= Stration =

Family of computer worms

Stration (also known as Stratio and Warezov) is a family of computer worms that can affect computers running Microsoft Windows, disabling security features and propagating itself to other computers via e-mail attachments. This family of worms is unusual in that new variants are being produced at an unprecedented rate, estimated to be up to one every 30 minutes at its peak, and downloaded from remote servers by infected machines to speed propagation. This makes detection and removal a particular challenge for anti-virus software vendors, because new signature files for each variant need to be issued to allow their software to detect them.

==Details==

The first variant of the Stration family was reported in late September 2006. It was quickly discovered that the worm program, as well as propagating itself by sending out copies via e-mail, was downloading new variants from one of a number of remote servers. These variants were generated by a program on those servers under control of the worm's creator(s). Computer security firm F-Secure has worked with ISPs to shut down domains hosting the variants of the worm. In November 2006, the Stration worm was the most widespread malware infection reported, accounting for around one-third of reported infections.
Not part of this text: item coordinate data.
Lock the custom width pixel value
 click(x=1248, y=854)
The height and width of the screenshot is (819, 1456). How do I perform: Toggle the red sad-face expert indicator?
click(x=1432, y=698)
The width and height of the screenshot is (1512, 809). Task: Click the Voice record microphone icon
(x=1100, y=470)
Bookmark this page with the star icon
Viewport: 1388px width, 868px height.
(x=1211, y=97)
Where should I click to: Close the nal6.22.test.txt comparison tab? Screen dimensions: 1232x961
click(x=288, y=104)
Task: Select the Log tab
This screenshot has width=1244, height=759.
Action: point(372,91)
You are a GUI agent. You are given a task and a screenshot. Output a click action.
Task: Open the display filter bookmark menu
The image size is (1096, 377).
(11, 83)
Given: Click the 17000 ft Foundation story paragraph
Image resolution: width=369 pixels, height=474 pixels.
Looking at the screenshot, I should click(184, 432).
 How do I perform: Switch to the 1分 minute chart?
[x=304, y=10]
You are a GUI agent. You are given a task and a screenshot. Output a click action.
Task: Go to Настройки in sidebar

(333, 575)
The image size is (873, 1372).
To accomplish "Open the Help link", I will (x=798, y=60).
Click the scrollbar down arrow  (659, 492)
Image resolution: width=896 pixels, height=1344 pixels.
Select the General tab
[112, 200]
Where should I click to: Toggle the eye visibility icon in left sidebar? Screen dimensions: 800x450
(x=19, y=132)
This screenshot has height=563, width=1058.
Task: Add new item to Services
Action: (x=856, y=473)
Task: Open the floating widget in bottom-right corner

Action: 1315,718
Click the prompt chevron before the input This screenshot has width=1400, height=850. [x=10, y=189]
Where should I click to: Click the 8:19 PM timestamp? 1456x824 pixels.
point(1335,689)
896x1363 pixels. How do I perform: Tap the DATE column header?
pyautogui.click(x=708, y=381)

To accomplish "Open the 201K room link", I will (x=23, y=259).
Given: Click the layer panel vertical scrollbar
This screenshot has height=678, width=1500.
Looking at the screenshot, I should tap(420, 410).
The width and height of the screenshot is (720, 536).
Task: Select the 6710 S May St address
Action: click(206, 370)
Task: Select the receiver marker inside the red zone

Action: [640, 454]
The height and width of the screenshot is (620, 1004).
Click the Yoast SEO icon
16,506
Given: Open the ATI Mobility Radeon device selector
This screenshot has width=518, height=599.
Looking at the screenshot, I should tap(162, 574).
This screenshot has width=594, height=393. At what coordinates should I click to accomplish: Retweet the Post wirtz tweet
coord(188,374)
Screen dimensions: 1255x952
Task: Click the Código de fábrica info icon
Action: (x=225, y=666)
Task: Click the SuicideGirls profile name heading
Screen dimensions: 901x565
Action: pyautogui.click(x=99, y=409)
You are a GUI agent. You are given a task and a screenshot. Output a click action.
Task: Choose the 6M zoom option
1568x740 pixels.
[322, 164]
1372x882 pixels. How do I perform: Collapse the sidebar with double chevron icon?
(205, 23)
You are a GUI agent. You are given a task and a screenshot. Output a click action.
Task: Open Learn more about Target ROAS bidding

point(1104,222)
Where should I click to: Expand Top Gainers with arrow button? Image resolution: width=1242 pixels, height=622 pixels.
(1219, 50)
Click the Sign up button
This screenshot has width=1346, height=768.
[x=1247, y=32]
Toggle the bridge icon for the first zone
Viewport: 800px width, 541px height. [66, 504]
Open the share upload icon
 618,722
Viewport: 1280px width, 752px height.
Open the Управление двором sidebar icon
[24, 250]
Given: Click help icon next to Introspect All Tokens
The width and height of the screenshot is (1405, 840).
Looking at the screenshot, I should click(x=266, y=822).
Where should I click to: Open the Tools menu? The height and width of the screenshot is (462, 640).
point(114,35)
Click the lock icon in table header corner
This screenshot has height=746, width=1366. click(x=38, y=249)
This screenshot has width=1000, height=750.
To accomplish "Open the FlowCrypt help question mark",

The Stration worms employ social engineering to infect the target machine by arriving in an e-mail masquerading as a report from a mail server informing the recipient (in somewhat broken English) that their computer is infected due to an unpatched security flaw in Windows, and offering as an attachment a purported fix, which is in fact the worm program itself. Some later variants of the worm spread via instant messenger and Skype chat alerts containing a URL leading to the worm.